WORK TO BE COMPLETED ▸ Since only a count is wanted, work out how many lines in the material below contain the word "agent" and return that number.

- Opening Delimiter -

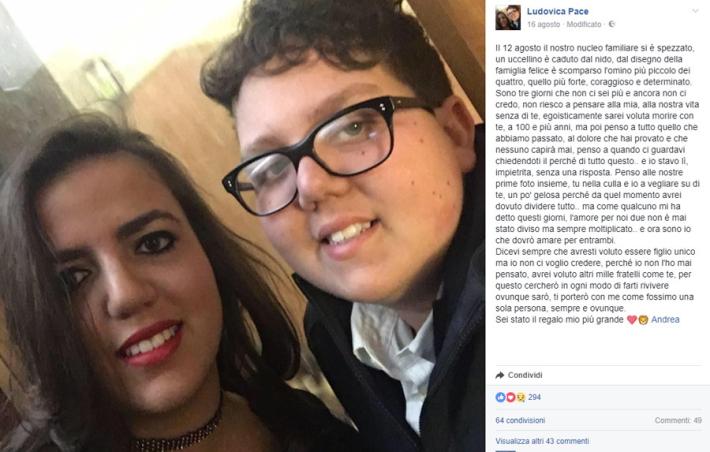Click the red heart reaction icon
This screenshot has height=452, width=710.
click(510, 397)
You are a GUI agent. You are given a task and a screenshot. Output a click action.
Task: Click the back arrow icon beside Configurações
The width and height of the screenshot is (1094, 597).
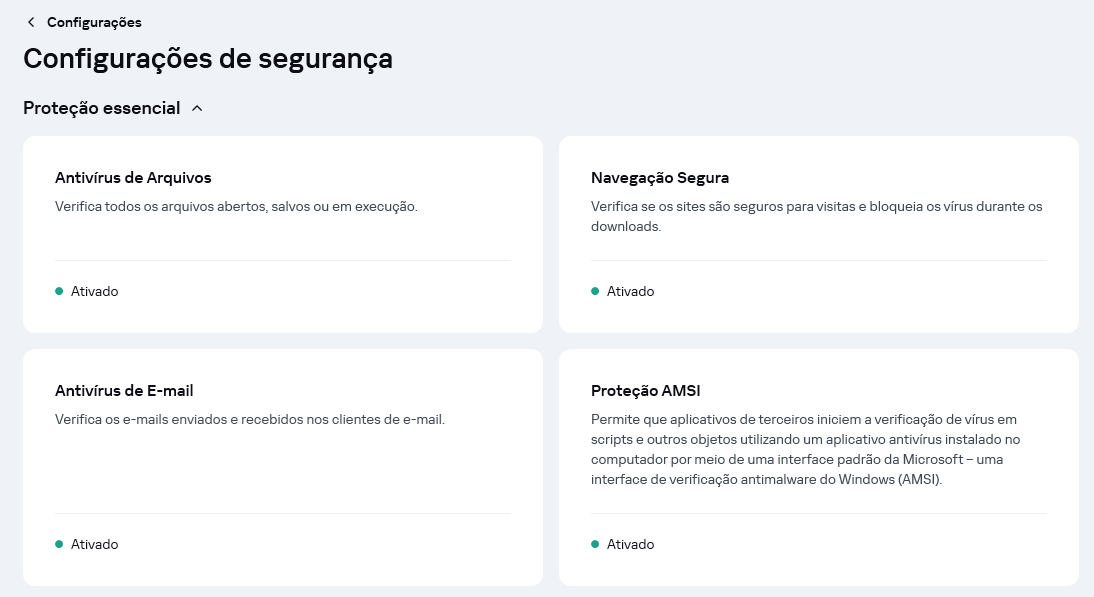pyautogui.click(x=31, y=22)
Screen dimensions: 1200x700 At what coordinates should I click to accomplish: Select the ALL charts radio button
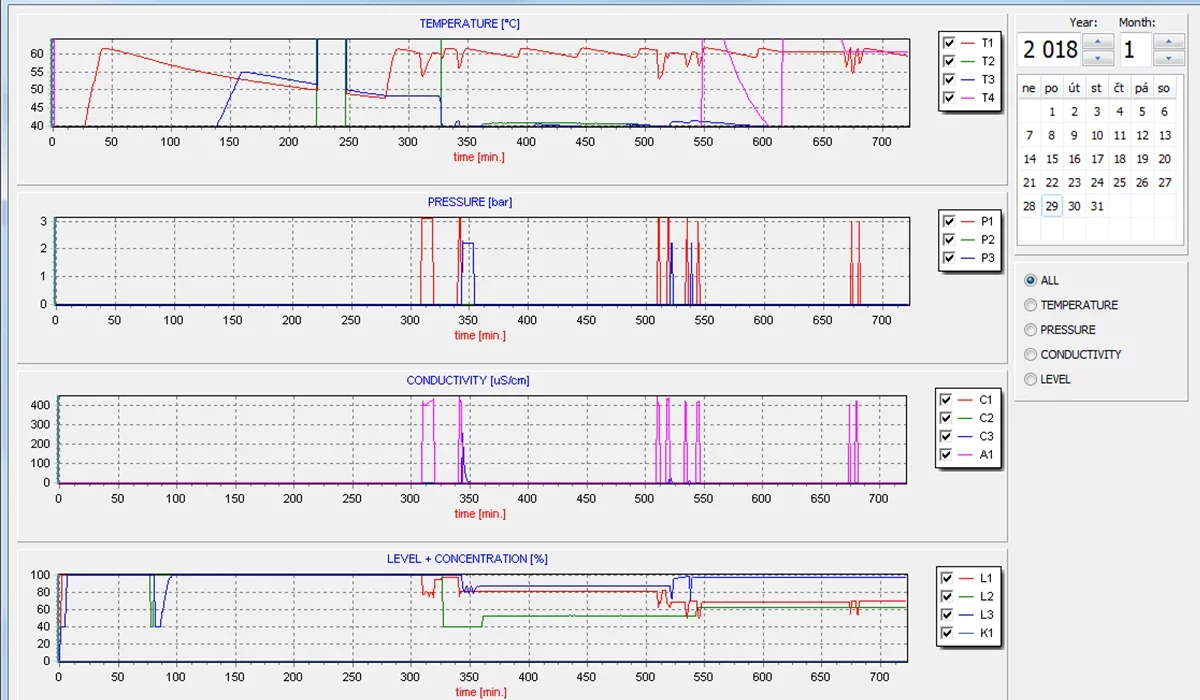click(1031, 281)
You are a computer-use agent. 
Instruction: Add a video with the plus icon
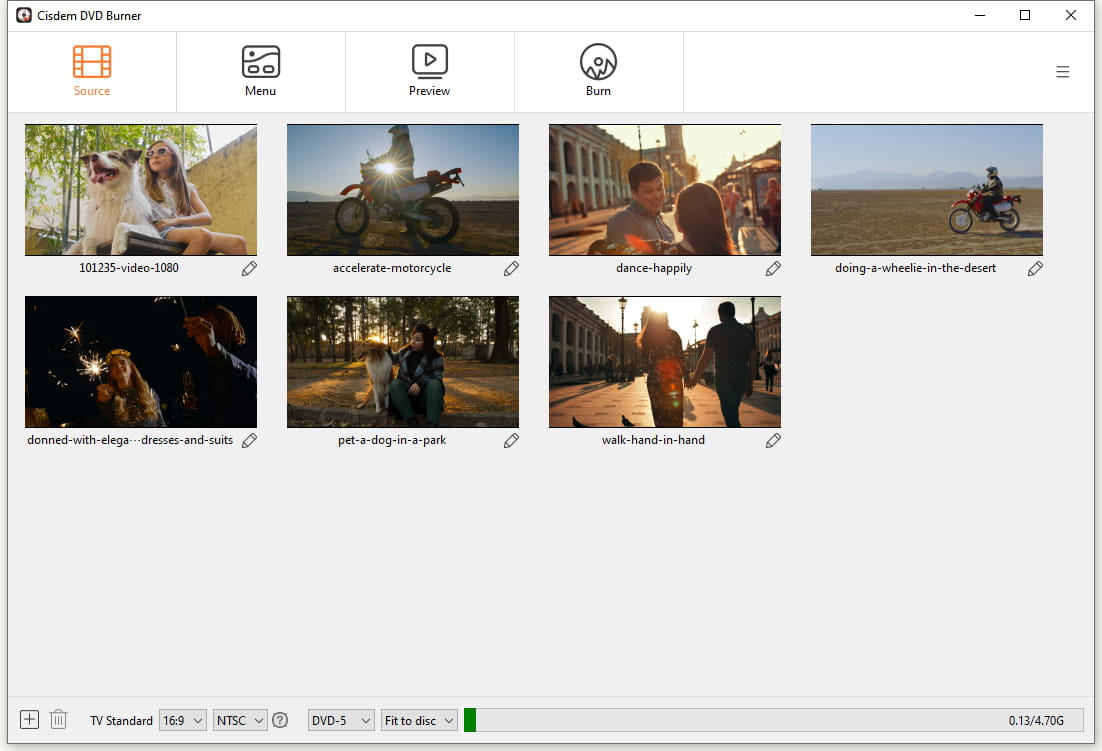(x=30, y=720)
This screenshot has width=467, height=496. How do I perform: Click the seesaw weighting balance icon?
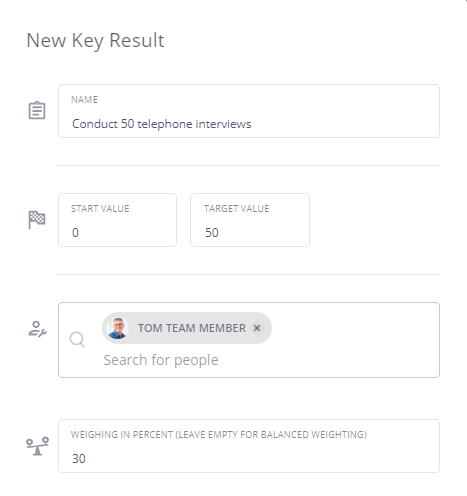point(37,446)
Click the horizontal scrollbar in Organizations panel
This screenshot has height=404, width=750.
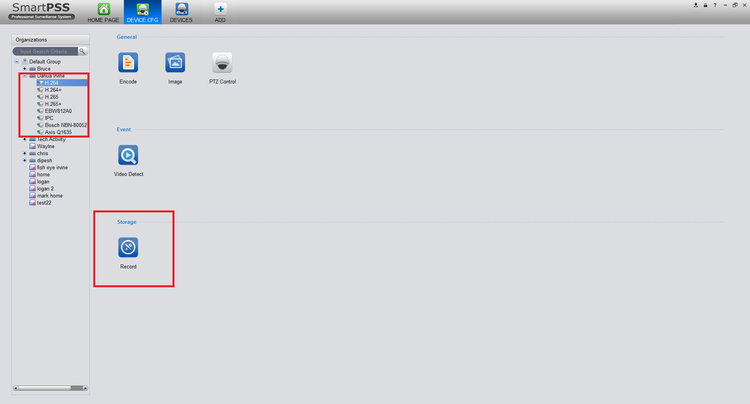50,388
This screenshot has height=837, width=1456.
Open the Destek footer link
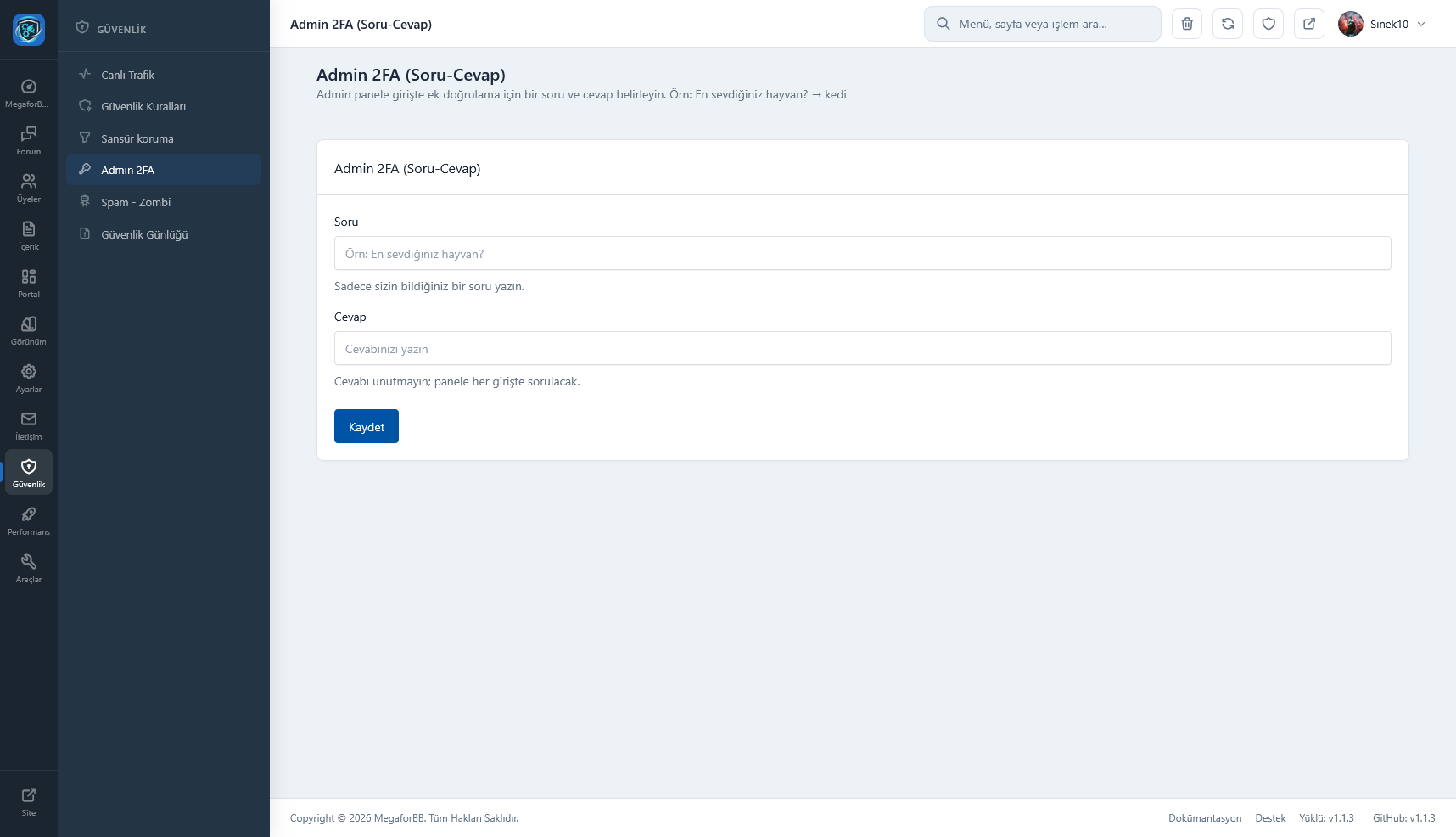click(x=1270, y=818)
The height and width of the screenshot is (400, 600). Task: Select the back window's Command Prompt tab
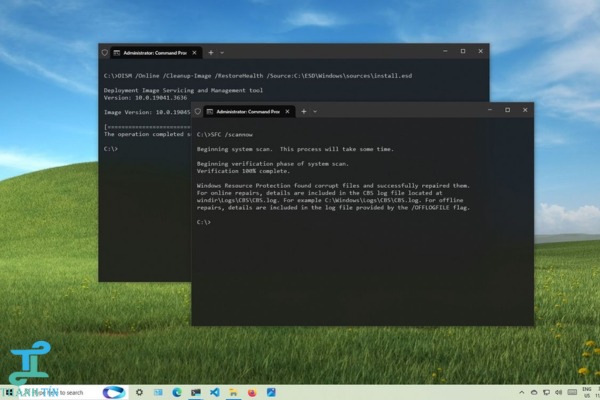pos(150,51)
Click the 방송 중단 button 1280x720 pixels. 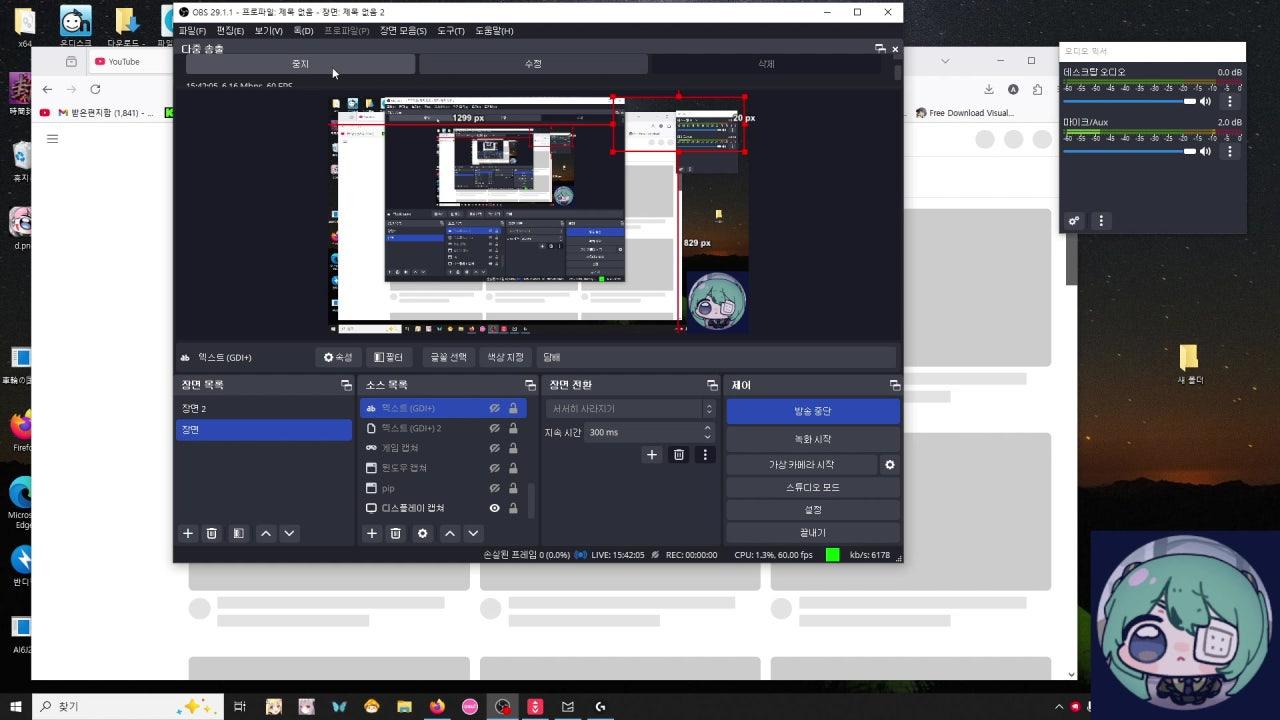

- Closing Delimiter -

RESULT OF THIS EXERCISE ▸ 2